Energy Retrofits leading the way for sustainability in Indianapolis
Something big has begun in Indianapolis, and it started with just one building.
In a public announcement last month, Mayor Greg Ballard detailed the upgrades to the 73,000 square foot City-County Building (CCB). The comprehensive energy retrofit targeted the 1960’s era heating and cooling systems, and included the following improvements:
- Geothermal system, leveraging constant pumping of ground water due to Indianapolis’ high water table to supplement building heating and cooling
- Heat recovery systems for the central plant, data center, and exhaust air
- Modified airflow handlers to operate using variable instead of constant flows
- Augmentation of existing controls systems to include the new heating and cooling system as well as occupancy sensors for the building’s lighting
- Installation of solar thermal and solar PV systems
- Solar and wind powered LED plaza lights
Impressively, the improvements—which cost a total of $8 million—reduced total energy usage by 46 percent, and are resulting in guaranteed energy savings of $750,000 annually for the next 15 years. In addition, the building remained occupied throughout the process allowing for an essential continuity of services for the city.
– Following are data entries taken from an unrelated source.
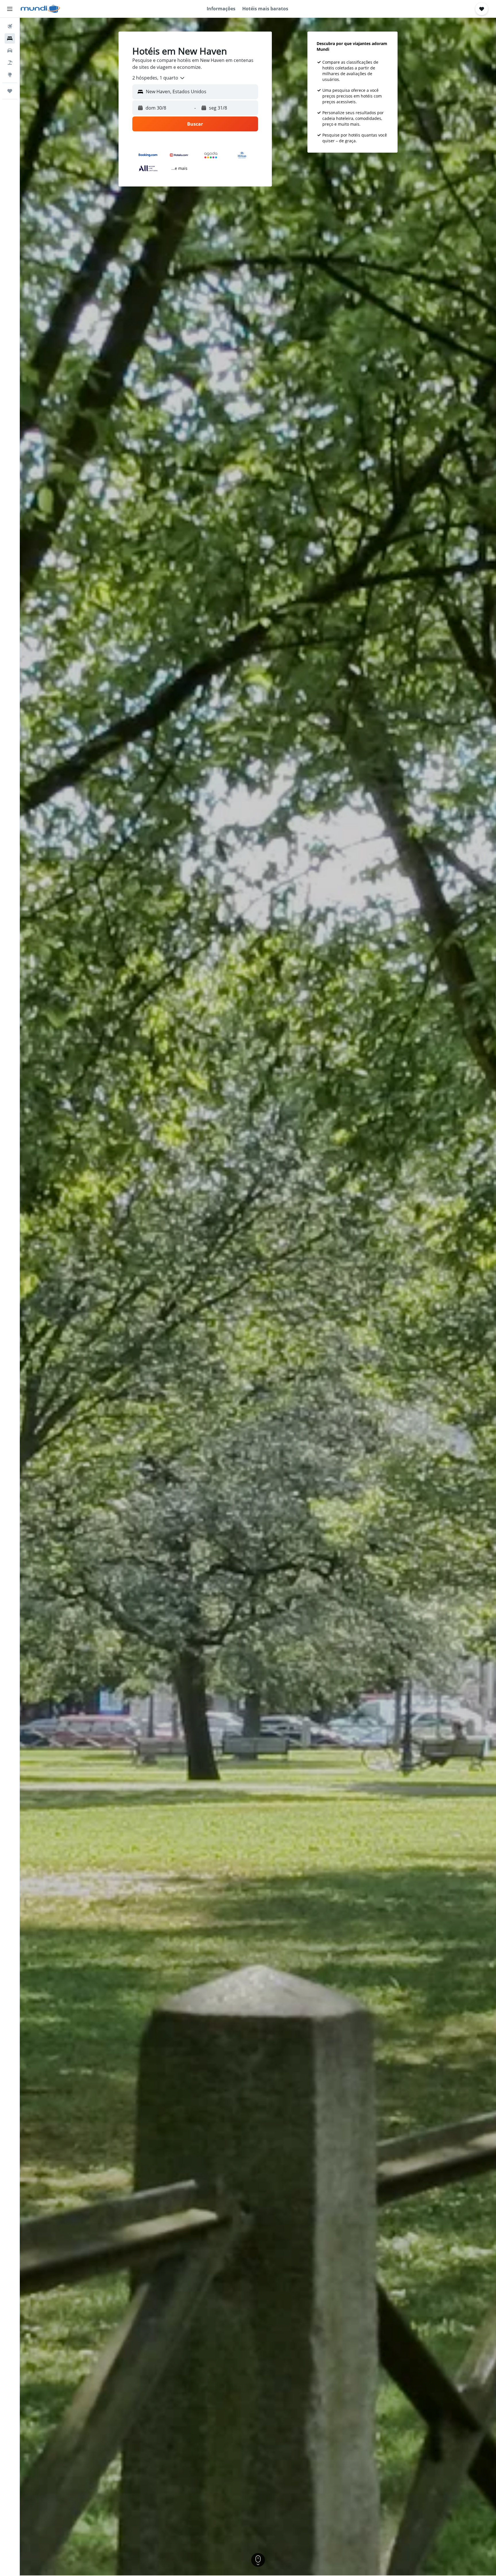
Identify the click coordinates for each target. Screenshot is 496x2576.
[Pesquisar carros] (9, 50)
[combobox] (158, 78)
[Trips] (9, 91)
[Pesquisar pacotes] (9, 62)
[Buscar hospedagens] (9, 38)
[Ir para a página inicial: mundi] (40, 9)
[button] (9, 9)
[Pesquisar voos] (9, 26)
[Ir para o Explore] (9, 74)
Performance Services, a design build engineering firm, performed the retrofit work in the CCB under the auspices of a performance contract (which guarantees the savings of the energy retrofit project while avoiding up-front capital costs to the building owner).
But, beyond these savings, the big story of CCB is that Indianapolis isn’t stopping there. The retrofit is part of a broader energy efficiency program in 61 buildings across the city.
Greater savings by going project to portfolio:
In the summer of 2009—when Mayor Greg Ballard and the Indianapolis Office of Sustainability began working with Rocky Mountain Institute and a newly formed Green CCB Development Team—a citywide plan for sustainability was developed, with the deep retrofit of the CCB as the cornerstone.
Driving the plan was an intensive workshop, where a transdisciplinary team looked at ways to incorporate integrative design. The CCB retrofit exemplifies the benefits of this approach.
For example, a key insight enabling the project’s hallmark geothermal system came from a member of the maintenance team who mentioned the availability of significant ground water, which was identified as a potential source of heating and cooling.
Indianapolis is now aiming to use these, and other lessons in their retrofit plan for the rest of the Indianapolis city buildings. In fact, the Indianapolis CCB headlines the comprehensive Indianapolis sustainability program called SustainIndy.
“The changes we are making to the City-County Building and City-owned buildings across the system—and the savings involved—are a perfect example of how the city can become more sustainable while being economical,” said Mayor Ballard.
The city aims for a 25% reduction of energy use across the building portfolio, resulting in a 1.7$ annual savings for the next fifteen years.
In RMI’s perspective, developing portfolio strategies to retrofits and energy planning can result in resource savings and enhanced value (or “returns”) that are not possible when only considering retrofits at the individual building level.
Strategies like streamlining energy analysis across the portfolio to determine individual building measures, bulk purchasing of equipment and services, and aggregating efficiency projects for lower-cost financing can help project managers achieve cost-effective, deep energy savings over a large number of buildings.
Retrofitting existing commercial buildings to use dramatically less energy is a key component of Reinventing Fire, RMI’s blueprint for a business-led U.S. transition from fossil fuels to efficiency and renewables by 2050, unlocking $5 trillion in savings over business as usual, and supporting a 158 percent bigger economy (view our infographic to see more).